● **Records for this task**:
----
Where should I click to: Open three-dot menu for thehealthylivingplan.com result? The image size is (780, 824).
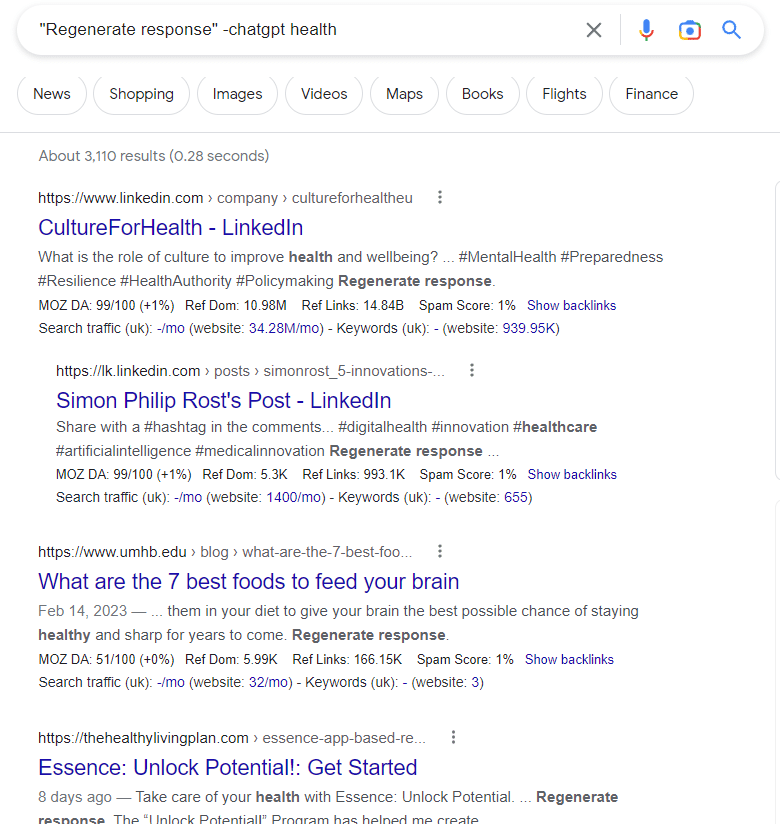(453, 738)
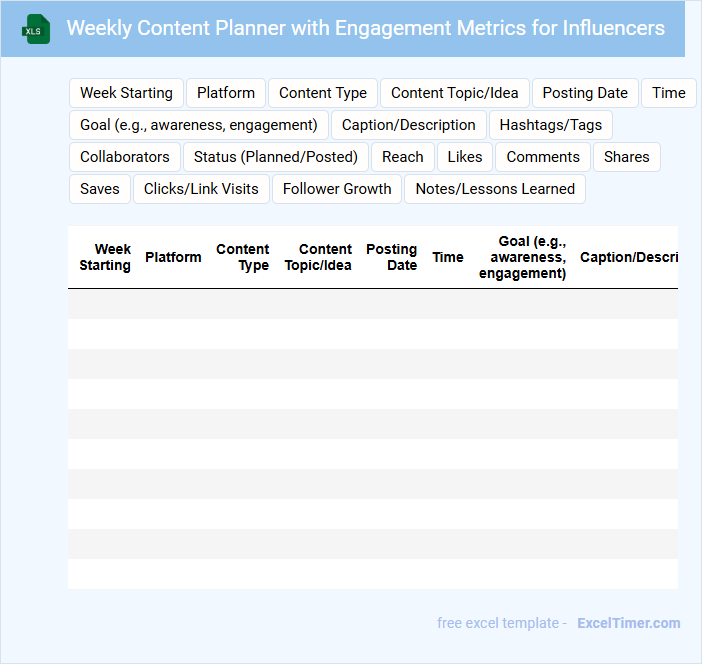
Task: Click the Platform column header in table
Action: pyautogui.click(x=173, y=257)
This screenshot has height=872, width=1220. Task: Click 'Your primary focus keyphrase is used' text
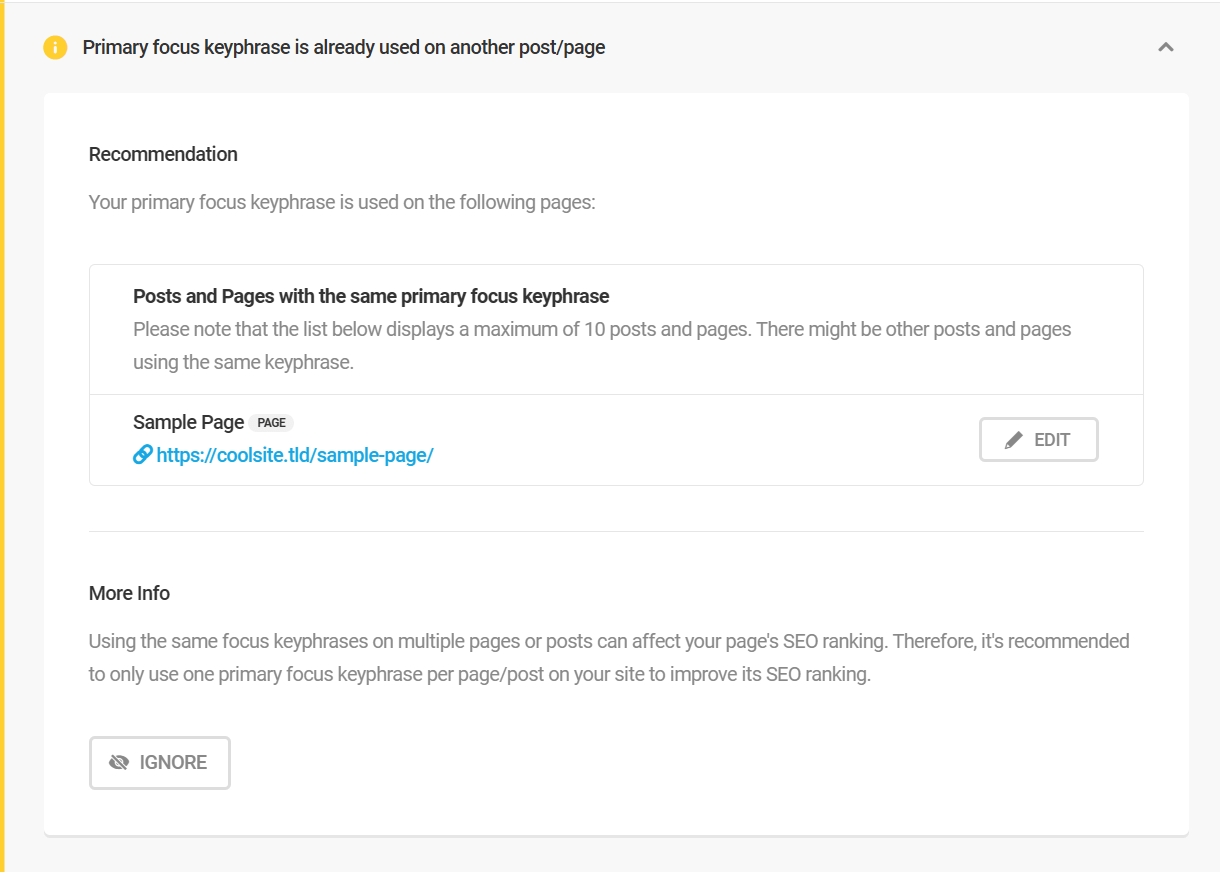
----
● **Problem description**: Each entry above is to be duplicated exactly, and its pictures omitted.

● **Response for this exercise**:
Where should I click to: Open three-dot menu for thehealthylivingplan.com result? The image size is (780, 824).
(453, 738)
Task: Click the Platform column header in table
Action: pyautogui.click(x=173, y=257)
This screenshot has height=872, width=1220. Task: Click 'Your primary focus keyphrase is used' text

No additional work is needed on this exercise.